Apenas três fotos eram coloridas, de um total de mais de cem imagens expostas naquela sala 21, do Centro Cultural Borges, em Buenos Aires. Com jeito de amadoras como as minhas, essas três fotos retratavam ele mesmo, o autor das demais: Alberto Díaz Guitiérrez, assumido Korda por vontade própria. Ali estava um senhor sem notas de glamour, roupas gastas, chapéu negro, barba grisalha. Cantava na companhia de um igual, responsável pelo bandoneon, e dançava tango com uma moça. Não havia público. Era uma rua portenha qualquer. Uma rua gasta, com casas gastas. O cubano nascido em 14 de setembro de 1928 faleceu em Paris, dia 25 de maio de 2001, e dele eu só sabia ter sido responsável pelo retrato mais reproduzido de um altivo Che Guevara. Um retrato apenas era minha referência, mas era o bastante para que eu me interessasse em conhecer mais sobre ele e sua obra.

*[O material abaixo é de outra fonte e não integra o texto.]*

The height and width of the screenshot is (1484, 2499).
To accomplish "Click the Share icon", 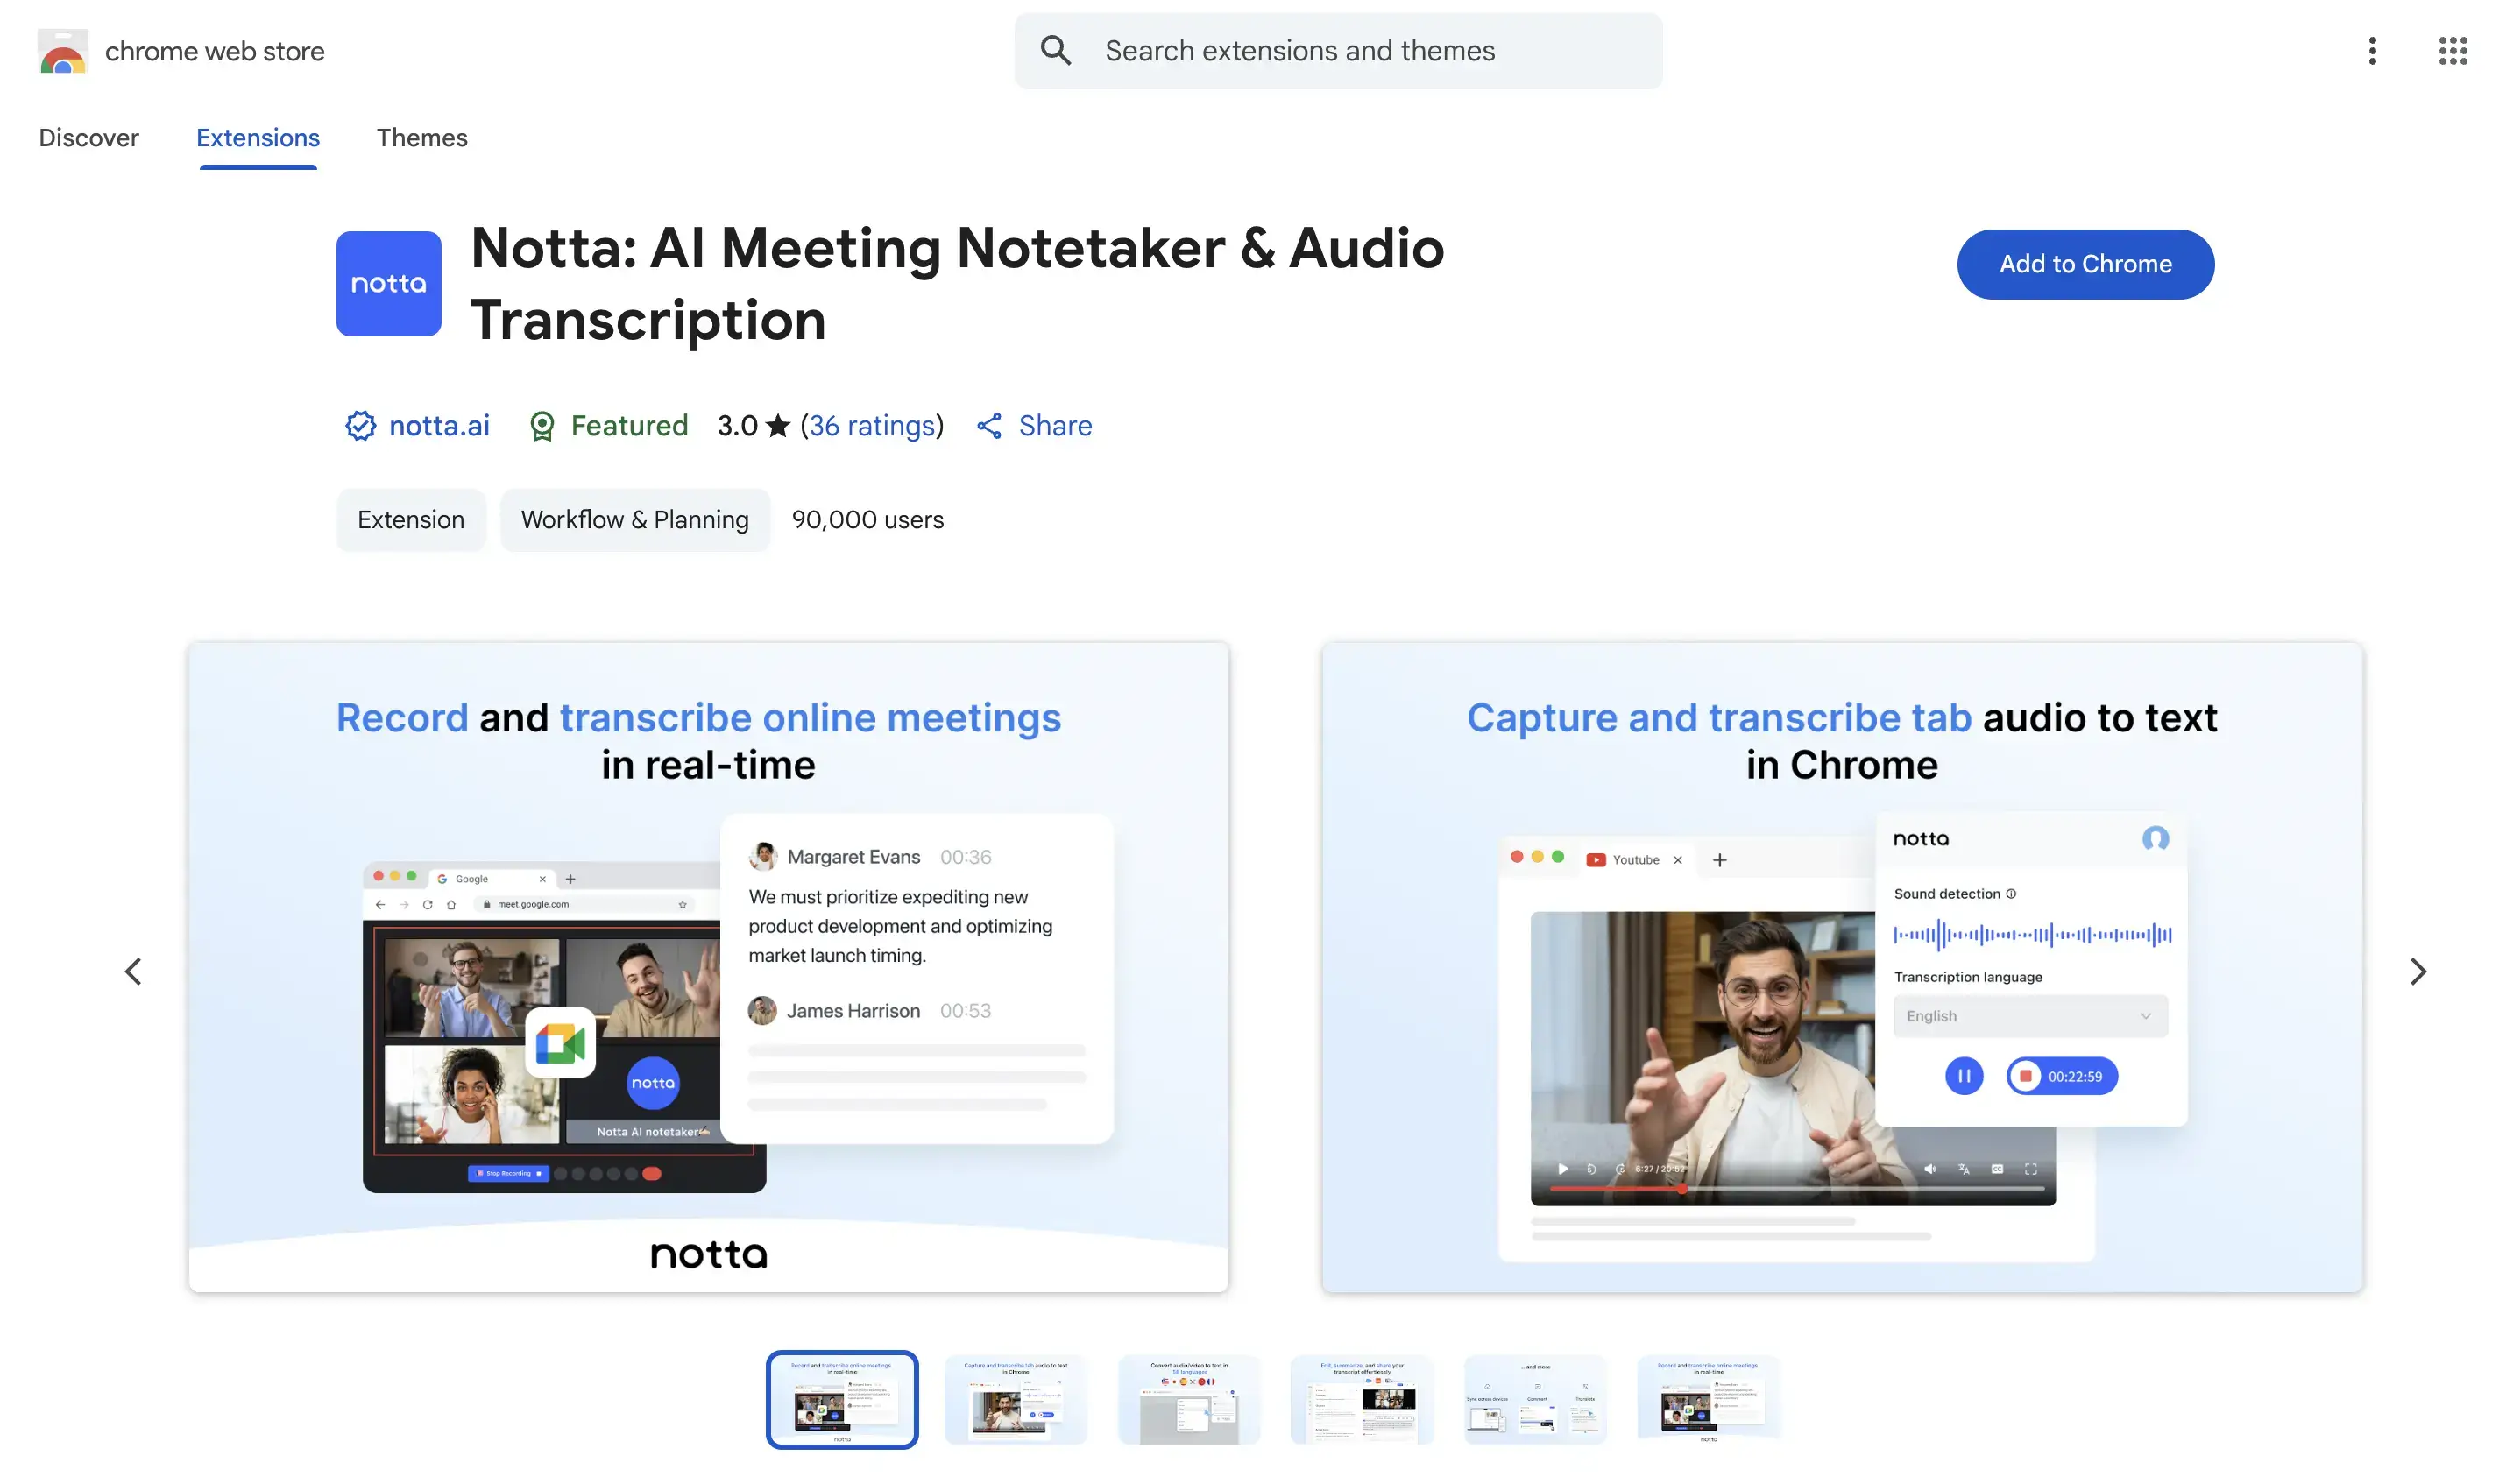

Comecei o baile pelo salão me detendo na série Pasión Con La Moda. Belas as fotos das mulheres. Todas desconhecidas pra mim. O único click onde se via sorrisos era o de duas garotas em São Paulo. Nilda Rios de pronto me fez lembrar alguém, possivelmente Marilyn Monroe. Julia En Bicicleta quase me fez ter certeza de que era Evita, em seus tempos de jovem revolucionária, cabelos marcados por um lenço e as pernas cobertas por um saia monocromática. Marujita Cabrera? Nossa, poderia jurar que era a Liz Taylor, em seus tempos de Cleópatra. Não tenho idéia se esse deja vu era propósito do autor.
Pasión por La Revolución é o tema que mais abarca fotografias na exposição “Korda. Pasión e Imagen”. Ora multidões, ora retratos, e uma crucial, a que o autor aponta como a razão de passar a se dedicar exclusivamente a registrar a revolução que pretendia acabar com as desigualdades. A criança de pé não esboçava sorriso, o rosto estava sujo e o olhava com uma expressão que me incomodou, doeu. O vestido também era sujo, sujo e curto. Nos braços a sua bebê, um pedaço de madeira. Foi aquilo que o tomou. E temos um retrato apenas como divisor de águas para aquele homem.
Fidel Castro acolheu Korda e deu a ele oportunidade de registros magistrais ao seu lado. De campesinos, de viagens e de reuniões com milicianos, com autoridades do mundo inteiro, com intelectuais e escritores afins à revolução. Neruda, Sarte, Gabo, Mao, Simone de Beauvoir, Nikita Kruchev, Raul Castro e, obviamente, Che, que ganhou uma série na exposição: El Che Guevara, pasión pura.
Segui por Ritos Afro-Cubanos, Premios Nobel e Pasión por los Fondos Marinos. Abrasivos.
As três únicas fotos coloridas eram seguidas por uma carta de Diana, filha de Korda. Ela declara seu amor pelo pai e pergunta à Violeta Parra para quem ela escreveu a música Gracias a la Vida, “porque um cubano a levou muito a sério”.
De onde saiu o apelido Korda? Do sobrenome dos irmãos Alexander e Zoltan Korda, que tinham seus filmes exibidos em Cuba nos anos 50. Além do mais, é bastante parecido a Kodak, que foi a marca por excelência de produtos fotográficos por muitos anos. Alberto conhecia o suficiente de marketing e publicidade para assim justificar seu nome artístico.
E tudo a partir de uma foto, de um retrato apenas. Gracias a la vida.
29/08/2015 - Uma correção: logo que publiquei este texto, tinha usado o nome acordeon para identificar o instrumento que tocava o senhor acompanhando o canto de Korda; mas um leitor argentino me alertou que no tango nunca se usa acordeón - que tem as teclas de piano como um dos seus diferenciais do bandoneón, este sim utilizado no tango e que tem uma espécie de botões no lugar das teclas. Muito legal tentar expressar em forma textual minhas percepções e poder interagir com leitores generosos. Sigo na aprendizagem.